# shutdown -h now, aber Rechner geht nicht aus

## MrIch

Hallo!

Es ist vielleicht ne dumme Frage, aber wieso geht mein Rechner nicht wie bei jeder anderen SuSE Distri nach dem shutdown aus? (Platten gehen aus, aber Rechner bleibt an)

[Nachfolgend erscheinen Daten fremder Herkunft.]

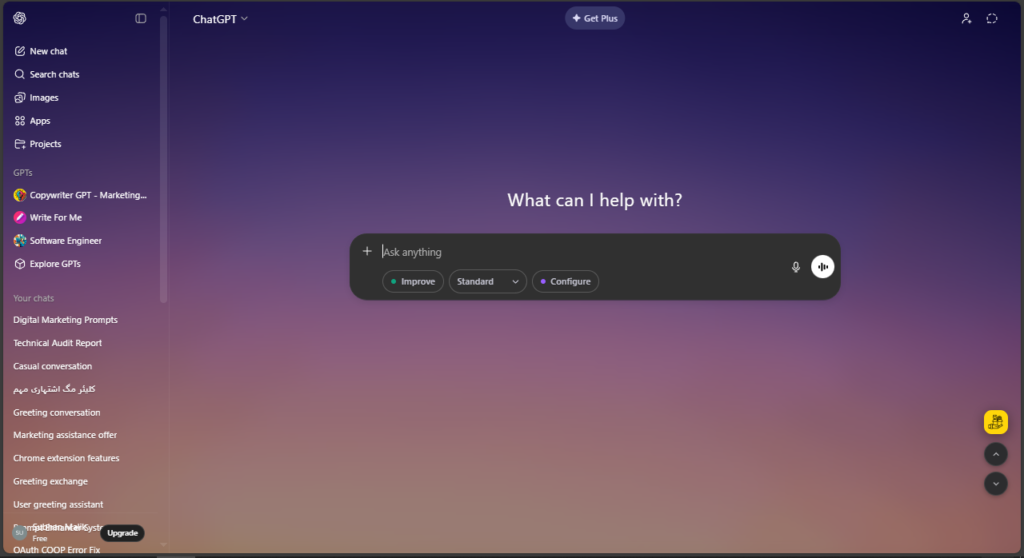The width and height of the screenshot is (1024, 558).
Task: Collapse the sidebar using the panel icon
Action: 141,18
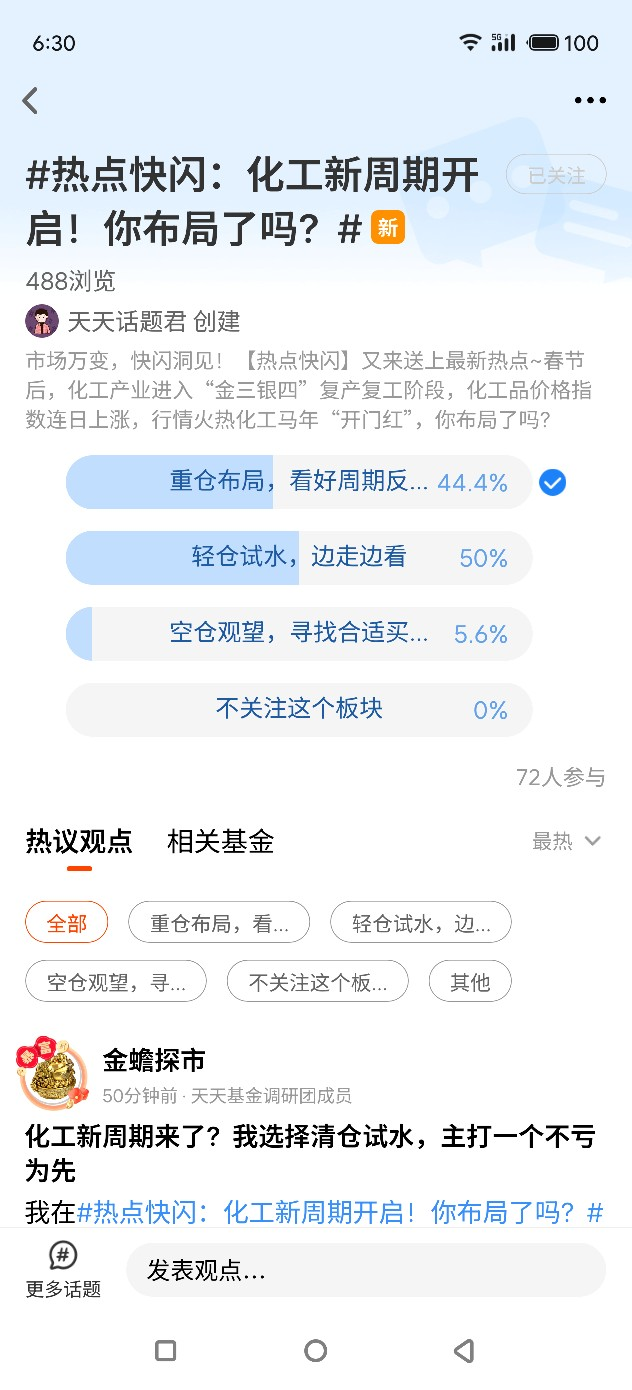Filter comments by 其他 chip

Muss ich da irgendwelche speziellen Kernel Optionen aktivieren?

danke!

----------

## hook

eigentlich muestest du im kernel "APCI" oder "APM" eigestelt haben ...aber bei mir klappts dann auch nicht, bei dir koennte es funkzionieren ...ich muss noch mal recherchiren was mir felt  :Smile: 

----------

## Dimitri

Hi,

ich hab unter General Setup folgendes aktiviert:

Power Management Support

ACPI Support

ACPI Bus Manager

System

Processor

Button

AC Adapter

Embedded Controller

Jeweils alles fest in den Kernel kompiliert.

Dim

----------

## hook

...hab vergessen, dass es ein submenu gibt  :Embarassed: 

btw: AC Adapter und Embeded Controller sind nuhr fuer laptops da  :Smile: 

----------

## Dimitri

Gut zu wissen *g*

Dim

----------

## hook

 *Dimitri wrote:*   

> Gut zu wissen *g*
> 
> 

 

Read The Fine Manual ...eigentlich isst es im info im config von kernel  :Smile: 

----------

## BlackEye

was auch noch sehr wichtig ist beim Kernel

"Processor type and features" -> "Symmetric multi-processing support" muss abgeschaltet sein bei Uni-Prozessor-Systemen!!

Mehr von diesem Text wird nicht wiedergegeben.